3.2.1. Neural Mechanisms of Recovery in IGD

Several studies have explored neural mechanisms involved in the recovery of individuals with IGD. For example, Dong et al. [99] hypothesized that brain regions involved in craving, such as the striatum, may show less activation in those individuals recovered from IGD (without formal intervention), compared to those with active IGD, when exposed to gaming cues. The authors observed decreased craving responses to gaming-related cues at both subjective and neural levels in individuals with IGD in recovery. More specifically, individuals recovered from IGD showed relatively diminished AAC activation and decreased gaming-cue related activations in the vmPFC/OFC and lentiform nucleus, thus possibly presenting a lower motivation to perform gaming. Likewise, cue-elicited activation of the lentiform nucleus has also been related to the development of IGD in individuals with regular videogame use [100]. Therefore, in both the emergence and recovery of IGD, gaming-cue elicited lentiform activity should be considered. Therefore, these authors highlighted the need to consider craving reduction in IGD as a potential neural target for interventions such as neuromodulation or behavioral approaches [99].

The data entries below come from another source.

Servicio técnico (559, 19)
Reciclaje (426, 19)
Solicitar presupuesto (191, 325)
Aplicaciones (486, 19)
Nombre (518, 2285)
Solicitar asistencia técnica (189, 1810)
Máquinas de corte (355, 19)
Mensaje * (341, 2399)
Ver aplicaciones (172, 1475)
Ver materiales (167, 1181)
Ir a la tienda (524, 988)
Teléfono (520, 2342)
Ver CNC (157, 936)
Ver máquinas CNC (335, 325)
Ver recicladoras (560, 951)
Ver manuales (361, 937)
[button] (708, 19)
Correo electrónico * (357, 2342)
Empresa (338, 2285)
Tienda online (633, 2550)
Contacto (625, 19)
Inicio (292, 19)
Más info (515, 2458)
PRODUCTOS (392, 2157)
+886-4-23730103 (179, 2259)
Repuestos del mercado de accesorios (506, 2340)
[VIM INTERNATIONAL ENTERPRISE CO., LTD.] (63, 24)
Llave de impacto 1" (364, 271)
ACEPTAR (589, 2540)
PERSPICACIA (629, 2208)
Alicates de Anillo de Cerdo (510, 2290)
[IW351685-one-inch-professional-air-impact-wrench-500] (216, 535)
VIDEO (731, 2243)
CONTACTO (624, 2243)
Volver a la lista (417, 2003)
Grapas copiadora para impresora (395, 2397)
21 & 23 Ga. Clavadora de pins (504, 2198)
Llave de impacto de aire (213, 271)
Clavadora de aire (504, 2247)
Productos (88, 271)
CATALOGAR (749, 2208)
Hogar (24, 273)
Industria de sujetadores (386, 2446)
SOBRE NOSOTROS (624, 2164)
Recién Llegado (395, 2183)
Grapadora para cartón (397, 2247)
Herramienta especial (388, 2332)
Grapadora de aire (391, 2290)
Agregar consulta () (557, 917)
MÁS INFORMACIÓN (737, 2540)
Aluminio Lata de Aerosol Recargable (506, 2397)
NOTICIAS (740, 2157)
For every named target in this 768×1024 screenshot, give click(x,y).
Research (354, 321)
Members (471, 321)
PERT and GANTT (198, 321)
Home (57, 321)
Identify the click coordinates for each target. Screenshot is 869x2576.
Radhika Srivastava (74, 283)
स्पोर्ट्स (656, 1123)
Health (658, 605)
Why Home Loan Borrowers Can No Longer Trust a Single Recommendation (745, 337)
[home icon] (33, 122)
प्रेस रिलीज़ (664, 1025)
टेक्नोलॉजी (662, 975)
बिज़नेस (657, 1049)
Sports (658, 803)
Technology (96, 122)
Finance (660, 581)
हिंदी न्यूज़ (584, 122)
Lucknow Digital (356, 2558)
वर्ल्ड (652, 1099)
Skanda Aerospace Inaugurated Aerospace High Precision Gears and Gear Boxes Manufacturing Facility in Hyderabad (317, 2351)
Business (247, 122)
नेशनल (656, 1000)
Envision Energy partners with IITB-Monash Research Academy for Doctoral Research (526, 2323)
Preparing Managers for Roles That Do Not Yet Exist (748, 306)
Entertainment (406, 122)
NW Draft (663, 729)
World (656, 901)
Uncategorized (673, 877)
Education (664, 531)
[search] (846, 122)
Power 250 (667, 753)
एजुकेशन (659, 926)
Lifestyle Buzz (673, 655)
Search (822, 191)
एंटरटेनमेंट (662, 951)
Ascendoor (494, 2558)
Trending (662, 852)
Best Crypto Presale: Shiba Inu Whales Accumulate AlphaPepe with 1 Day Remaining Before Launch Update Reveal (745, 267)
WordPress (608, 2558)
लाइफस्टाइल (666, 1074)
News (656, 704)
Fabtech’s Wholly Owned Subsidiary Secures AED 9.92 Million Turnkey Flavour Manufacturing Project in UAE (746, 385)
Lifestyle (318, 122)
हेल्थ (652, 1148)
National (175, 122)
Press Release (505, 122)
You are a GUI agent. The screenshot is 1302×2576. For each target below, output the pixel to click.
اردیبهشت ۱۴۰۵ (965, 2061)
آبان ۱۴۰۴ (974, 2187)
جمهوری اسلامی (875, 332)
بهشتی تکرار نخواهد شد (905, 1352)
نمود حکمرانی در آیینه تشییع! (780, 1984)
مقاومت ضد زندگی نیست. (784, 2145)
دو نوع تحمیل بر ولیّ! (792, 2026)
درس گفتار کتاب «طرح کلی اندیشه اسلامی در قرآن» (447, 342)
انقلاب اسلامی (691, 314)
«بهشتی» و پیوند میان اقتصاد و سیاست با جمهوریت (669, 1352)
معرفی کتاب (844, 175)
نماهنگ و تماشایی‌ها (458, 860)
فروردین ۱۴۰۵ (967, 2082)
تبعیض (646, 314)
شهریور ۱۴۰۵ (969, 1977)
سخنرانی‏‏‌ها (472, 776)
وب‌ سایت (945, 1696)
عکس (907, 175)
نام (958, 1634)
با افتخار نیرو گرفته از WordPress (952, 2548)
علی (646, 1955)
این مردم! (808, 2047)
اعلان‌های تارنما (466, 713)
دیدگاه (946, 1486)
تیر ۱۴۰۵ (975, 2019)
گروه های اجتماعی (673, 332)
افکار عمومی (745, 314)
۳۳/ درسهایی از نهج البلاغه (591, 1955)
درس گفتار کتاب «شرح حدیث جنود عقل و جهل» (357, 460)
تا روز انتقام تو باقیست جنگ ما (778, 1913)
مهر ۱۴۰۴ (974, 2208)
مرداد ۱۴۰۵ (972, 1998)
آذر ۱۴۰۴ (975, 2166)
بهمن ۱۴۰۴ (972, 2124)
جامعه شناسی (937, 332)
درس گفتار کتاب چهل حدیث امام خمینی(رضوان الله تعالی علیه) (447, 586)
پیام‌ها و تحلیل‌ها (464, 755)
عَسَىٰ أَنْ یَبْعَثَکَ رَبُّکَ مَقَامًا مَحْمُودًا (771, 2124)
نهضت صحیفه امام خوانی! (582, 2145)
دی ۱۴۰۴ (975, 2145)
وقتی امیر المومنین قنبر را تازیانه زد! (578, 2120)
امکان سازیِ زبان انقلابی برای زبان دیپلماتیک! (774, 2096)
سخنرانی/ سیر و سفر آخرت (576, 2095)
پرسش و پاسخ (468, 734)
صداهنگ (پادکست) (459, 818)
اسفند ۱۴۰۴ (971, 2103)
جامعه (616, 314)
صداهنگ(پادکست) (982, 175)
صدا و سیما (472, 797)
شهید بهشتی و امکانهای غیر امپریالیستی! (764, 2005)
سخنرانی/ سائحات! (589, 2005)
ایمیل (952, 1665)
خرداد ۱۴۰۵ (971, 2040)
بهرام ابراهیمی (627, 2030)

Pharmacological Interventions for IGD

Several pharmacological options have been suggested for IGD. Drugs used for treating depression (bupropion and escitalopram) and attention deficit/hyperactivity disorder (methylphenidate and atomoxetine), conditions that frequently co-occur with IGD, have been evaluated in IGD treatment [60,101,102,103,104]. However, no pharmacological intervention has a formal indication for the treatment of IGD, and none of the proposed options have been sufficiently evaluated for their efficacy and tolerability [105].
Few studies have explored the neural effects of pharmacological interventions in individuals with IGD, and of these, to the best of our knowledge, none have specifically examined the effect on the VS. In one study of IGD, GD and control comparison subjects [60], a reduction in FC in the posterior default mode network and between the posterior default mode network and the cognitive control network was observed in individuals with IGD after 12 weeks of bupropion treatment. Furthermore, the authors noted that FC in the default mode network was positively correlated with changes in IGD symptomatology after pharmacological intervention. A 12-week double blind prospective trial compared bupropion and escitalopram in 30 individuals with IGD and major depressive disorder (15 in each group) [106]. In the case of bupropion, a significant reduction in FC was observed in the salience network and between the salience network and the default mode network. In contrast, in the escitalopram group, only a reduction of FC in the default mode network was found. Speculatively, bupropion may show greater efficiency than escitalopram in reducing impulsivity and attentional symptoms, while both drugs may reduce depressive and IGD symptoms.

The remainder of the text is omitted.